**LISTED RECORDS**

··········

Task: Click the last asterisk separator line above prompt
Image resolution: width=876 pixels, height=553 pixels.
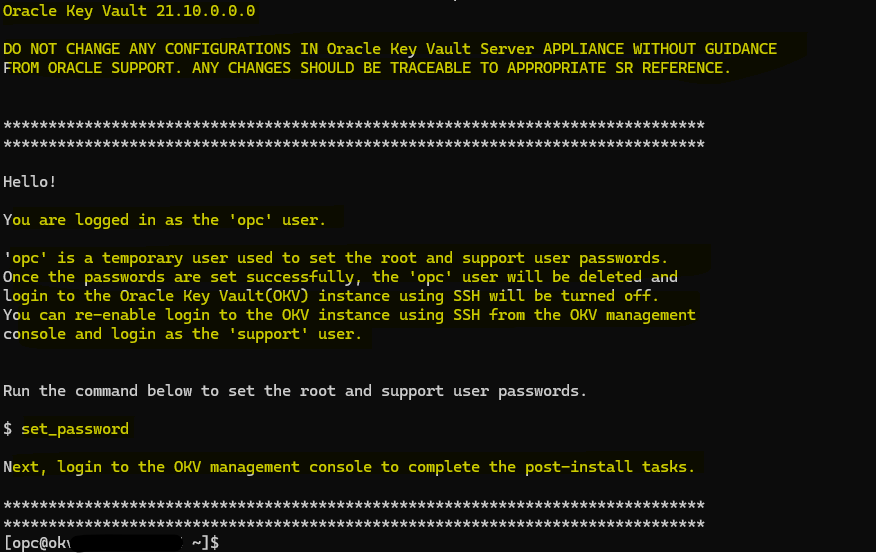Action: (354, 524)
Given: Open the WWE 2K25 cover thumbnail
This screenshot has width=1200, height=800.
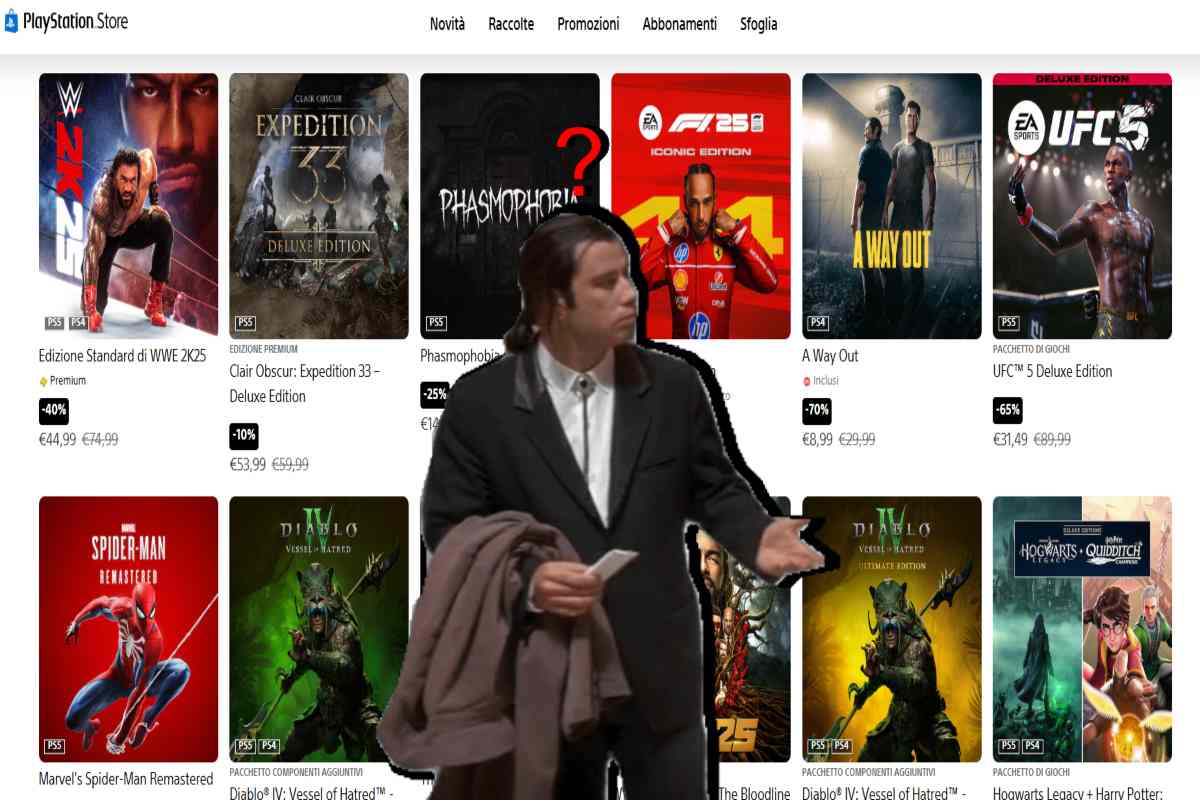Looking at the screenshot, I should click(128, 205).
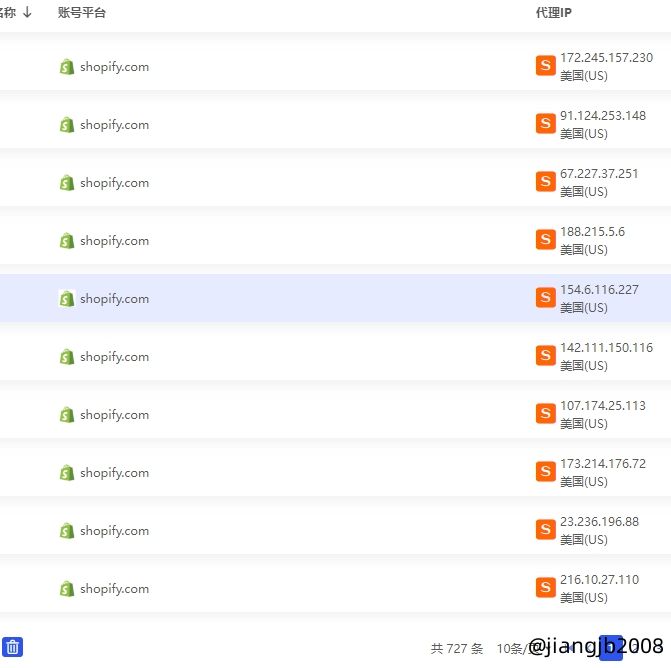Click orange S proxy icon beside 188.215.5.6
This screenshot has height=668, width=671.
click(545, 240)
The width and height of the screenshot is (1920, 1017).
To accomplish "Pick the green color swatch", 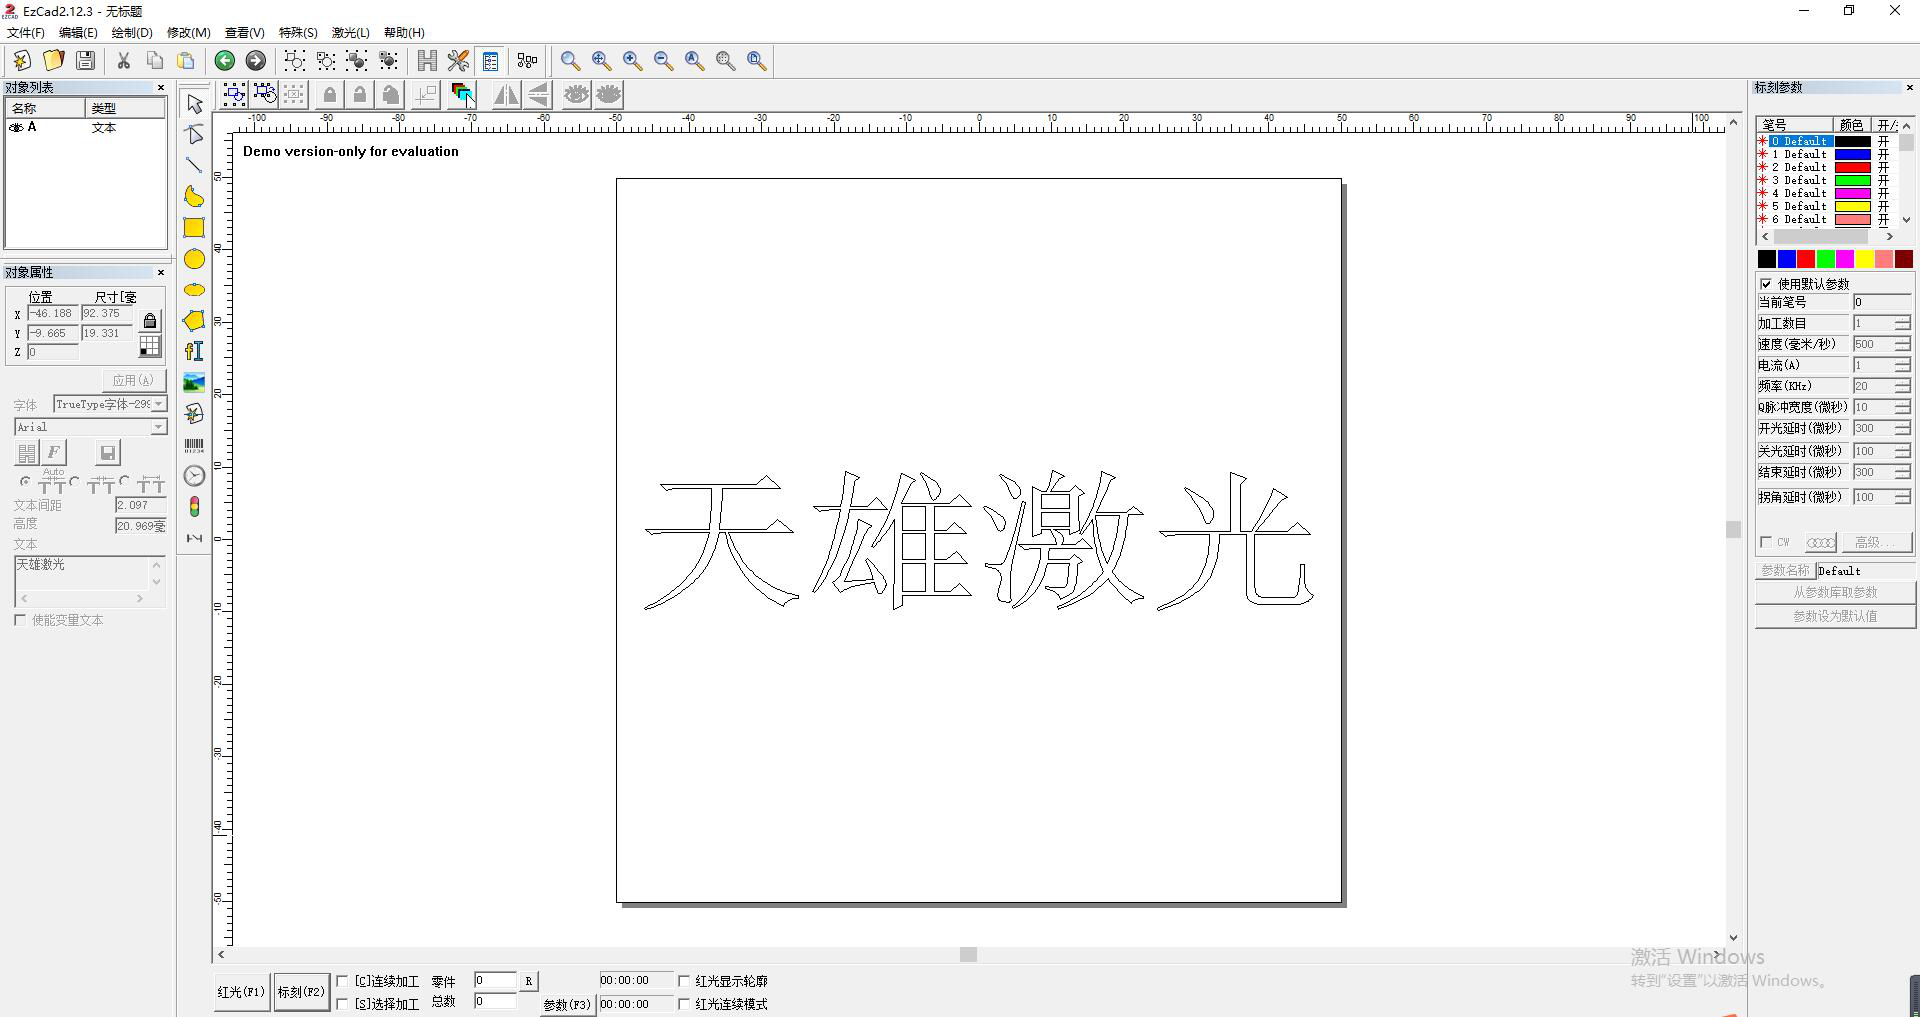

··········

**TASK TO COMPLETE**
Omit the pictures, then give all the lines above again exactly.

**RESULT OF THE EXERCISE**
Task: Click the last asterisk separator line above prompt
Image resolution: width=876 pixels, height=553 pixels.
Action: (354, 524)
Given: Open the WWE 2K25 cover thumbnail
This screenshot has width=1200, height=800.
Looking at the screenshot, I should click(128, 205).
Click orange S proxy icon beside 188.215.5.6
This screenshot has height=668, width=671.
click(545, 240)
The width and height of the screenshot is (1920, 1017).
To accomplish "Pick the green color swatch", 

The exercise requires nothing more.